Return, word for word, the portion of the passage on the Nantucket shoals starting at "Lewis’ recommendations were" and ending at "August 14, 1848.".

▶ GIVEN PASSAGE:
▼

The Shoals of Nantucket are known and dreaded by every navigator on the Atlantic seaboard, and among the great number of missing vessels recorded at the insurance offices there are doubtless many that have been swallowed up in these treacherous quicksands. …An accurate and detailed, hydrographical survey of all these shoals, as also of numerous others lying north of the same island, is of vital importance. …A more important measure, however, is the erection of a first class light-house upon the highlands near Siasconsett, and it is really very remarkable that this most striking omission in the lighting of our sea coast has not before been observed.
On the eastern side of Nantucket island there is a deep safe channel inside of all the shoals and rips. The erection of a light on the high land near Siasconsett would not only render this valuable channel available to all classes of shipping, but would be, if sufficiently elevated, a safe mark, in clear weather, to clear the South shoal, twelve miles distant, and all the rips to the eastward.
Lewis’ recommendations were heeded but not in his prescribed order. Lieutenant Charles Davis conducted sounding operations off Nantucket in 1847 and discovered some heretofore unknown but very dangerous shoals, which were soon named Davis South Shoals in his honor, but money for a lighthouse at Sankaty Head near Siasconsett was not appropriated until August 14, 1848.

▲

▶ GIVEN MATERIAL:
▼

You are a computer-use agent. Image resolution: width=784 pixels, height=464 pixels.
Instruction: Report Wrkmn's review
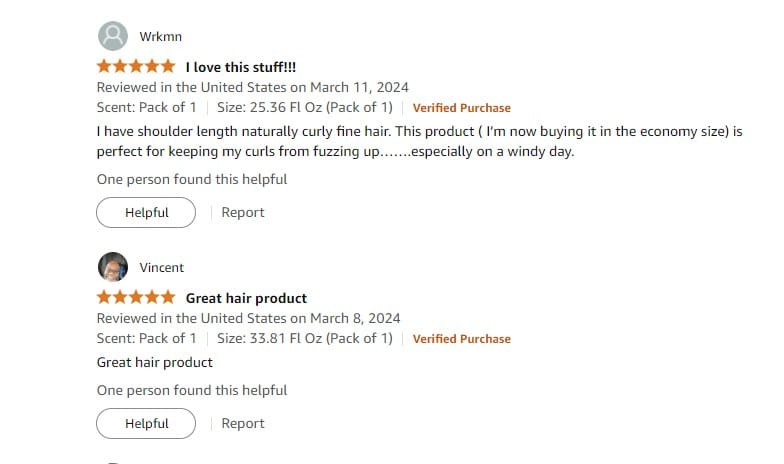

▲

▶ WRITTEN ANSWER:
Lewis’ recommendations were heeded but not in his prescribed order. Lieutenant Charles Davis conducted sounding operations off Nantucket in 1847 and discovered some heretofore unknown but very dangerous shoals, which were soon named Davis South Shoals in his honor, but money for a lighthouse at Sankaty Head near Siasconsett was not appropriated until August 14, 1848.